**REQUIRED ACTION**
Output exactly the lines from the one with "This screenshot has width=610, height=352." to the close of the records below, first and last included.

**DATA FOR REVIEW**
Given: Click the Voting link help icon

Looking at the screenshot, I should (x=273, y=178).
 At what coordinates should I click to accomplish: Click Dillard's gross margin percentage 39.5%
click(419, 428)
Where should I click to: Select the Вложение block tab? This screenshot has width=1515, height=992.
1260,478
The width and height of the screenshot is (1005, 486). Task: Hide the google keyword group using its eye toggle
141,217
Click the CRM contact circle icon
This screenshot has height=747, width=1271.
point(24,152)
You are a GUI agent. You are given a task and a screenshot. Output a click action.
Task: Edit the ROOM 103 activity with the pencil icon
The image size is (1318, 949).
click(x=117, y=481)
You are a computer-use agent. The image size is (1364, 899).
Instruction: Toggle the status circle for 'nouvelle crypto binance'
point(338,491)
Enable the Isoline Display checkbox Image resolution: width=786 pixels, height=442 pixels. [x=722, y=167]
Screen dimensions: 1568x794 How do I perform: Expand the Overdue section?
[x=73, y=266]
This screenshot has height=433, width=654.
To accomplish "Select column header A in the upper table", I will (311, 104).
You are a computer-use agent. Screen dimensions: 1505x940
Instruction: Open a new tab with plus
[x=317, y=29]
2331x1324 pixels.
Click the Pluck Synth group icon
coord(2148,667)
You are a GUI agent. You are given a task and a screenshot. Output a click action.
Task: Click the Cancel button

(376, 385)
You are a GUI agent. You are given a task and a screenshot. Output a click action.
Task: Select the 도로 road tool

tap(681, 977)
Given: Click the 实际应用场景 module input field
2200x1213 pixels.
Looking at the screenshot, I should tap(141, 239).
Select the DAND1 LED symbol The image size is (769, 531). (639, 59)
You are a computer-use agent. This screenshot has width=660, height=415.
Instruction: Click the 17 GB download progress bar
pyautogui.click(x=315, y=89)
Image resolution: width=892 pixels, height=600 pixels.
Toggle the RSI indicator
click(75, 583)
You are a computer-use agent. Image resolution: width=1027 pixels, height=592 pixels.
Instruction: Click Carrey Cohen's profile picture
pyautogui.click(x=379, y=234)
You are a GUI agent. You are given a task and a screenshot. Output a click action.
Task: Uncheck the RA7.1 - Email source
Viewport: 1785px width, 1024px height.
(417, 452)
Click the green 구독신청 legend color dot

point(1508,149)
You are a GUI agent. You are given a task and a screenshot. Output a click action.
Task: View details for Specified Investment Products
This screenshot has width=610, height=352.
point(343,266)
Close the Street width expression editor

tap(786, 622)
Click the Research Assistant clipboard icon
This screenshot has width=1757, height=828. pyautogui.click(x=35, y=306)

**EXERCISE OUTPUT**
This screenshot has width=610, height=352.
point(343,266)
Close the Street width expression editor

tap(786, 622)
Click the Research Assistant clipboard icon
This screenshot has width=1757, height=828. pyautogui.click(x=35, y=306)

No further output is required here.